Click-target data:

======

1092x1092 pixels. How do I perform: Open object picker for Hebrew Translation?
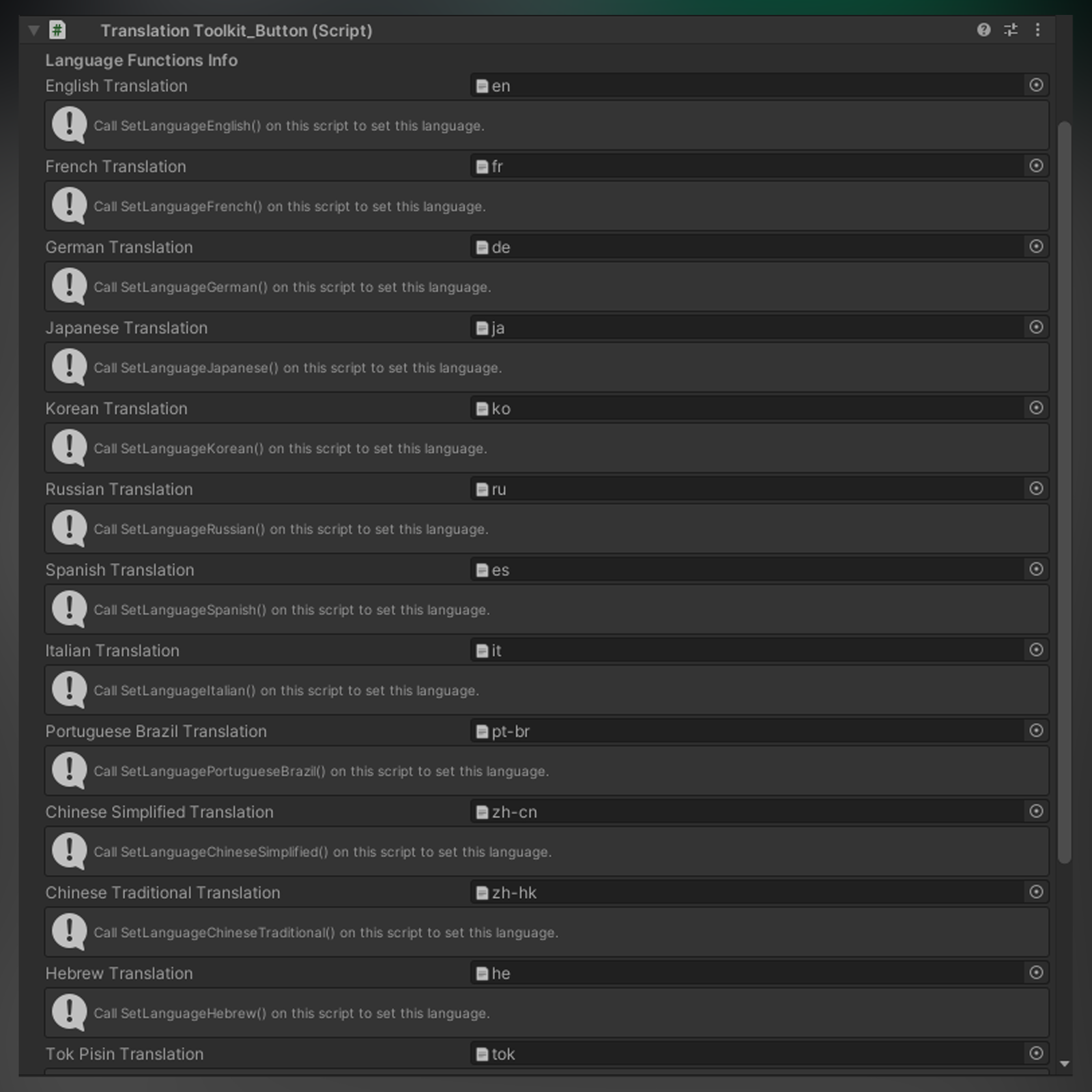1035,973
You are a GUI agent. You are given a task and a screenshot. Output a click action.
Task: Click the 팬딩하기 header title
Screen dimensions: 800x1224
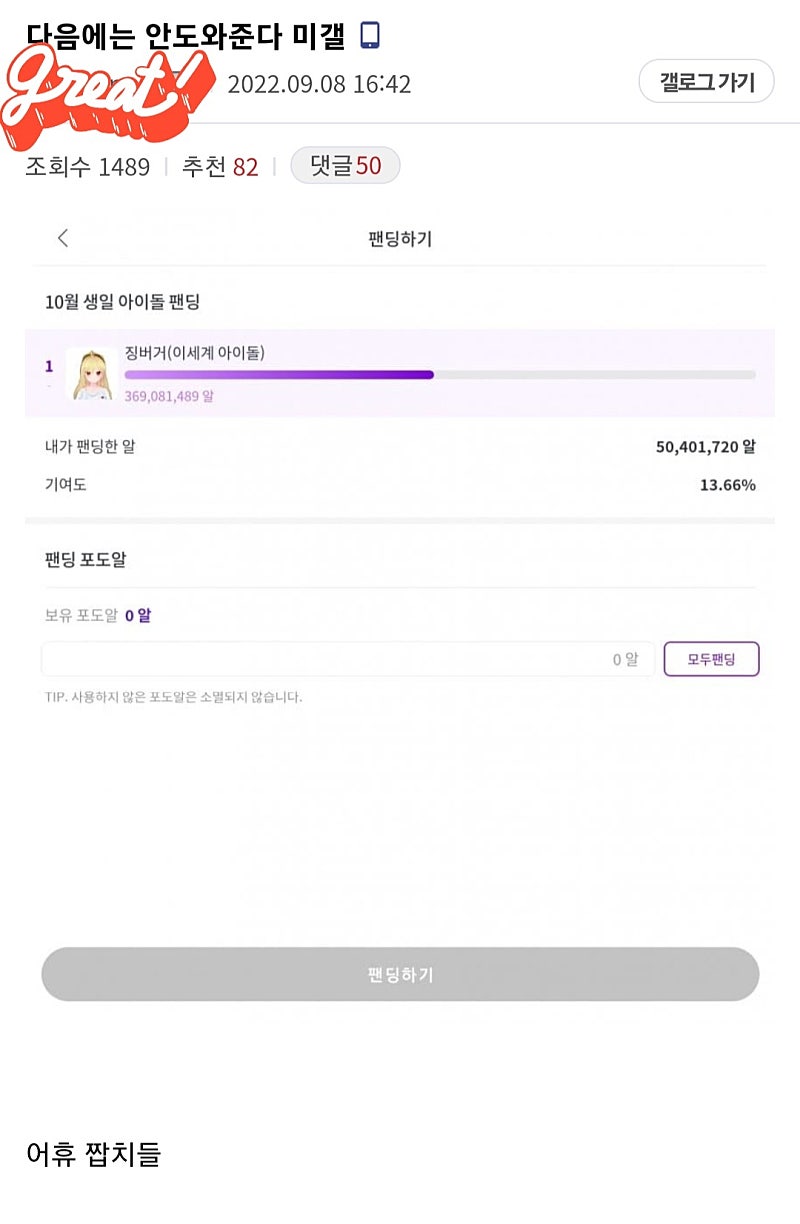[400, 239]
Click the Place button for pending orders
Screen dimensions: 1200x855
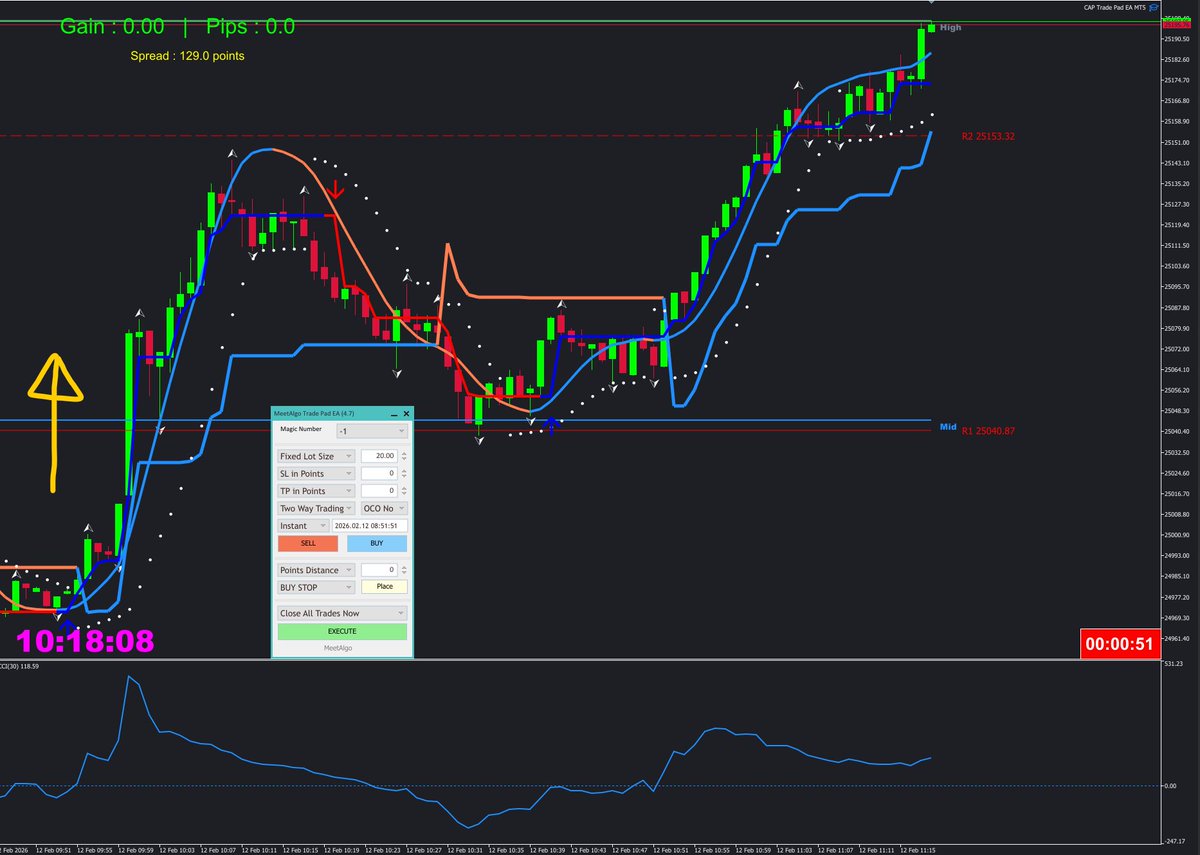coord(386,586)
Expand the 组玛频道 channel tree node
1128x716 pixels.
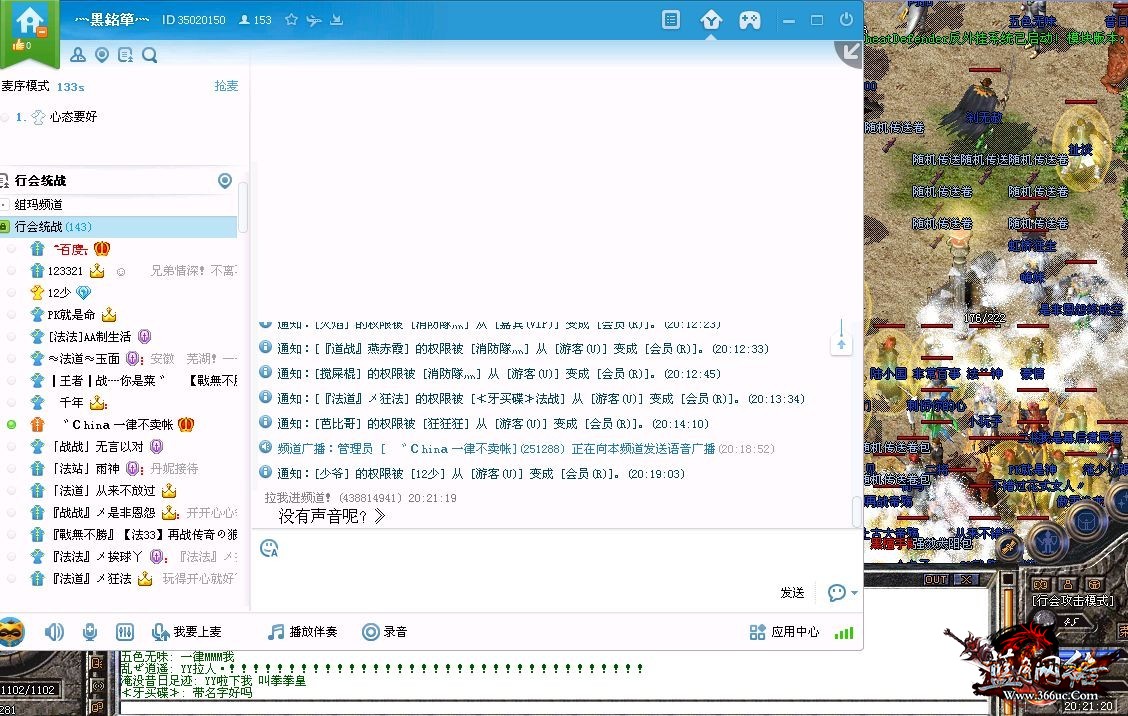click(x=4, y=204)
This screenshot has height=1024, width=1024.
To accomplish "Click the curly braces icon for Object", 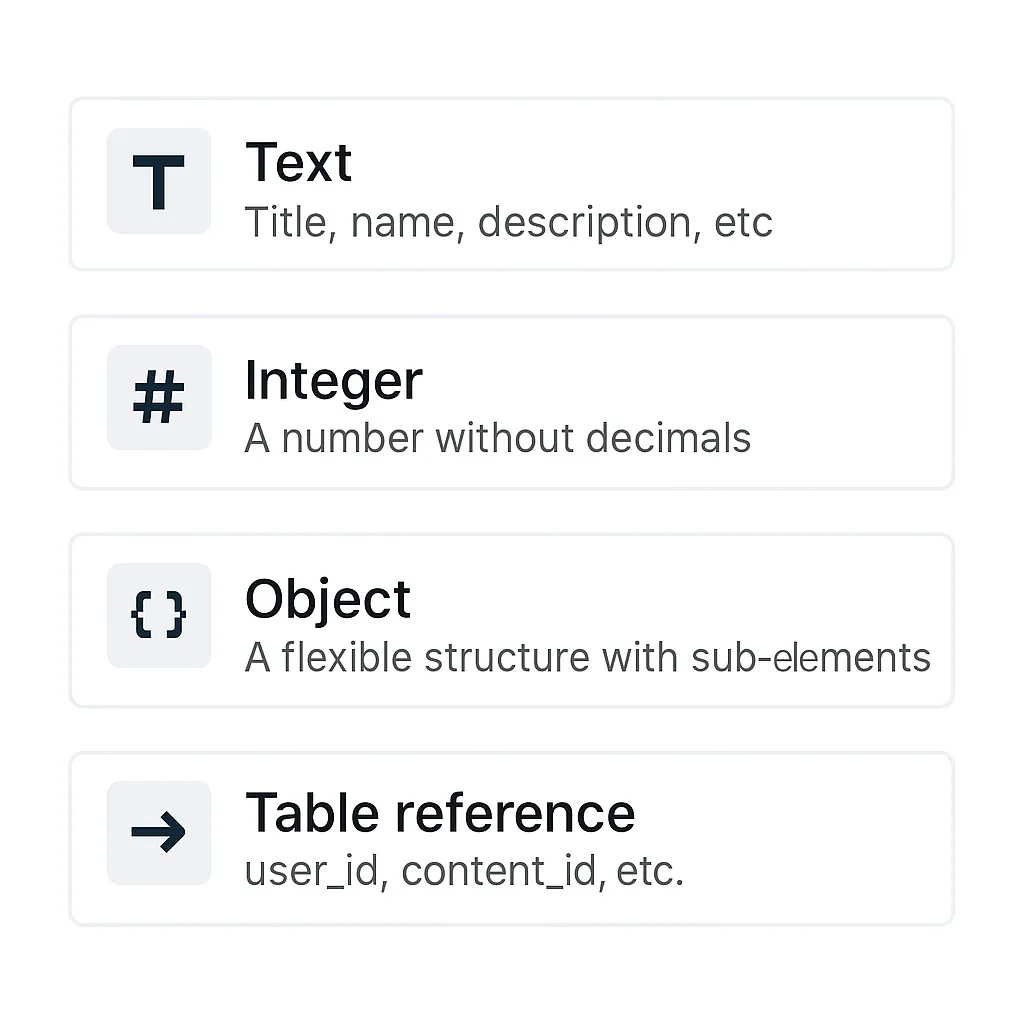I will (x=159, y=615).

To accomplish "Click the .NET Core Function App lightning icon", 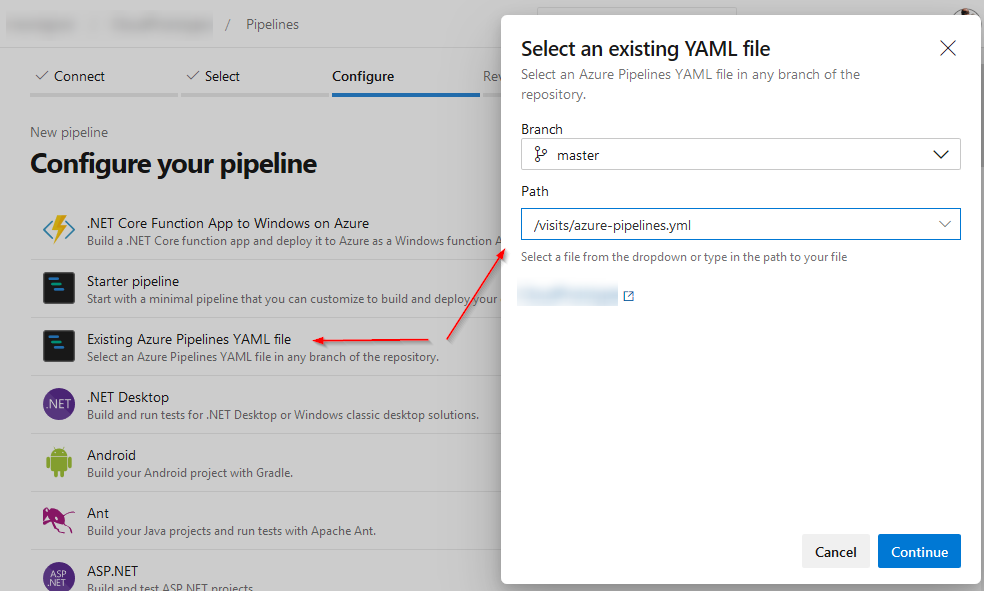I will pos(59,230).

======

• Task: Rewrite the material from its beginning through the line containing "click(x=4, y=204)", requests included, offsetting every coordinate in the answers by 113. Omit the pictures from your answer.

• Response:
1092x1092 pixels. How do I perform: Open object picker for Hebrew Translation?
1148,1086
You are a GUI agent. You are given a task and a screenshot. Output a click action.
Task: Click the 팬딩하기 header title
Screen dimensions: 800x1224
[513, 352]
Click the Place button for pending orders
Screen dimensions: 1200x855
coord(499,699)
Expand the 组玛频道 channel tree node
1128x716 pixels.
click(x=117, y=317)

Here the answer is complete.